• [Supplied text]:
+ + +

Top court refuses to hear appeal of Jackson woman fighting Wal-Mart seizure of trust fund

Wednesday, March 19, 2008

The Wal-Mart company health insurance plan won't seek to take other assets from a family that has lost its last court battle to keep a severely injured woman's trust fund from being seized, a company representative said.

Former Wal-Mart employee Debbie Shank of Jackson racked up $469,000 in medical costs after a 2000 traffic collision. In a subsequent lawsuit, GEM Transportation Inc. agreed to pay $1 million as a settlement of her claims. Debbie Shank received $417,477 from her share after legal fees; her then-husband, Jim Shank, received $200,000, and about $119,000 remained after legal bills.

Wal-Mart's employee health plan, citing a clause in the health plan that required its costs to be repaid after a settlement of claims, sued James Shank to regain the money it spent. But Debbie Shank permanently resides in a nursing home; the money from her settlement was put in a trust fund to pay for her continuing medical care.

+ + +

Collected data:
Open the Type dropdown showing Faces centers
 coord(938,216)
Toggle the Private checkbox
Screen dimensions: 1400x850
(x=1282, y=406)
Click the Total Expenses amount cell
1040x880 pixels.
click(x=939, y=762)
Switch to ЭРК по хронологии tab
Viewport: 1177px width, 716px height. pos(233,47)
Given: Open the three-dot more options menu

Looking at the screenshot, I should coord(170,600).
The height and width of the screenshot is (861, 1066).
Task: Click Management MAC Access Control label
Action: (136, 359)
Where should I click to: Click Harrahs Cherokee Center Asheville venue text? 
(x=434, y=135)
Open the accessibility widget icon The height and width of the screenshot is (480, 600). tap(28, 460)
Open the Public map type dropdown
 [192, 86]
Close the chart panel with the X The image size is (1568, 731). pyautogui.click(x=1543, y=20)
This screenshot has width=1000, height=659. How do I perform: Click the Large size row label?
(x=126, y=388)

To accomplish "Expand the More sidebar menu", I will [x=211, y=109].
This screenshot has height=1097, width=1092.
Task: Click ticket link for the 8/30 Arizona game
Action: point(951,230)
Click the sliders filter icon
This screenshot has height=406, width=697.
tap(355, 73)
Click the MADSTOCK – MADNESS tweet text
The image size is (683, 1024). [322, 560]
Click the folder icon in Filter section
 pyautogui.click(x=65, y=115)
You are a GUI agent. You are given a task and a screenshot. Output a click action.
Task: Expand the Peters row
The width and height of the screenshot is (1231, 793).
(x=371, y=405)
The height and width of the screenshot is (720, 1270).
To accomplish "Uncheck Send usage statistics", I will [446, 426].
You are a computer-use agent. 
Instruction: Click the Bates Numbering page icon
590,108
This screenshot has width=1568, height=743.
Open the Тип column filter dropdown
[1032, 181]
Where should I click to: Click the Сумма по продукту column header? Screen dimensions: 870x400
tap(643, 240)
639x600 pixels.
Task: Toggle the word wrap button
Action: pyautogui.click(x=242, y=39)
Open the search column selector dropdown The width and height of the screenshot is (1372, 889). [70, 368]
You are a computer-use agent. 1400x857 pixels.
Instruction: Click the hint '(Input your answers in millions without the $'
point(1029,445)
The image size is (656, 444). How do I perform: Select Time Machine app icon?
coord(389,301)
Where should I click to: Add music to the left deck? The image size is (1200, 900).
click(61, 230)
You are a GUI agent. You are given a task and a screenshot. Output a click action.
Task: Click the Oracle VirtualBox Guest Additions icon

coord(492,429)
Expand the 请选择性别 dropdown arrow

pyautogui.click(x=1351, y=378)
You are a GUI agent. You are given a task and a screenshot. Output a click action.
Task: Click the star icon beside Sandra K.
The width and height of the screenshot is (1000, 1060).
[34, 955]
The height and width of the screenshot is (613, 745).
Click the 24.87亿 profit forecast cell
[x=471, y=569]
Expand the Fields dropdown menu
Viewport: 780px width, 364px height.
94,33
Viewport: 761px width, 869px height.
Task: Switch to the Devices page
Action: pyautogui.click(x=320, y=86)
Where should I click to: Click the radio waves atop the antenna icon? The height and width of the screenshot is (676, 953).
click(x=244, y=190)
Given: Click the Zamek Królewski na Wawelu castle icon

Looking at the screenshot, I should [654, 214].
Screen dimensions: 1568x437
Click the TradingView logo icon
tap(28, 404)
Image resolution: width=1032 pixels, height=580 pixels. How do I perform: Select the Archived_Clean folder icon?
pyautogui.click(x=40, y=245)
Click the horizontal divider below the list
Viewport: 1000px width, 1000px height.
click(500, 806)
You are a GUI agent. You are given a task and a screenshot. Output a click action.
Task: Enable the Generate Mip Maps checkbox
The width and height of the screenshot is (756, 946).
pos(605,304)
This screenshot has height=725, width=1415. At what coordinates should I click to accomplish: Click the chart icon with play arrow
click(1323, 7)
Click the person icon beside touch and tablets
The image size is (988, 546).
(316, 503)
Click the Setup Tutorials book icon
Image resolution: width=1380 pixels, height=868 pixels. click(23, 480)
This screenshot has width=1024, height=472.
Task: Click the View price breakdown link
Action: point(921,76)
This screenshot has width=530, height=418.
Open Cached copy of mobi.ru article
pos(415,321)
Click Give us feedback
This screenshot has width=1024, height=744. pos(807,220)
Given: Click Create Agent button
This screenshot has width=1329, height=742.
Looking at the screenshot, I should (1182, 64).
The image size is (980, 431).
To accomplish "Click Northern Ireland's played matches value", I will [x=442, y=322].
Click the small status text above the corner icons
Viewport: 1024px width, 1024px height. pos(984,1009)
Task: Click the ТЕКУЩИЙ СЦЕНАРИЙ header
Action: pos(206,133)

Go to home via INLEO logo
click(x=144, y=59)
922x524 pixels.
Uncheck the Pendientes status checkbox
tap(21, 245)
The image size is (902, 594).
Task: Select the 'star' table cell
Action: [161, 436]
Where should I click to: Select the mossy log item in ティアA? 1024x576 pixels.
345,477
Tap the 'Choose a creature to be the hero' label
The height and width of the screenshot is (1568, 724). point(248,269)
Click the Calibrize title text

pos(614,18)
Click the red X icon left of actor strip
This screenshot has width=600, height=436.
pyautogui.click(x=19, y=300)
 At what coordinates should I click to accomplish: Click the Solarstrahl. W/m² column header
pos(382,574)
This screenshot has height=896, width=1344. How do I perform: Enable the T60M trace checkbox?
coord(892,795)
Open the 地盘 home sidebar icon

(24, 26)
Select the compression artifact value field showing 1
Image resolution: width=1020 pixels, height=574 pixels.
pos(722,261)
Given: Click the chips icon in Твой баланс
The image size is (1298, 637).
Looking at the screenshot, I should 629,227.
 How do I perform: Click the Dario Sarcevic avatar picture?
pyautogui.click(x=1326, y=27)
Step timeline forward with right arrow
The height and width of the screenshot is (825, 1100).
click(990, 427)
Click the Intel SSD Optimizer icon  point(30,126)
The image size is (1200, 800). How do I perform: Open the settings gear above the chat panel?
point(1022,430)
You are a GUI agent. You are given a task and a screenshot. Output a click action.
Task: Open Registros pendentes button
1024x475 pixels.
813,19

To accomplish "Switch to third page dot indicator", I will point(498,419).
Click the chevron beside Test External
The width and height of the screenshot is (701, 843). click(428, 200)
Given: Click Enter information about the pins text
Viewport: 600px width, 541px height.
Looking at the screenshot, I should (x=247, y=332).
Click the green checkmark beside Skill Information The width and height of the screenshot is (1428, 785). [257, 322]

+ + +

• [Work instruction 1]: Copy the part of the news report that opens with the words containing "The Wal-Mart company" and closes with "company representative said.".
• [Work instruction 2]:
Answer these questions using the news report.
(a) In what year did the traffic collision happen?
(b) How much did GEM Transportation Inc. agree to pay as a settlement?
(c) Where does Debbie Shank permanently reside?
The listing is separate material with no connection to the news report.

• [Task result 1]:
The Wal-Mart company health insurance plan won't seek to take other assets from a family that has lost its last court battle to keep a severely injured woman's trust fund from being seized, a company representative said.

• [Task result 2]:
(a) 2000
(b) $1 million
(c) In a nursing home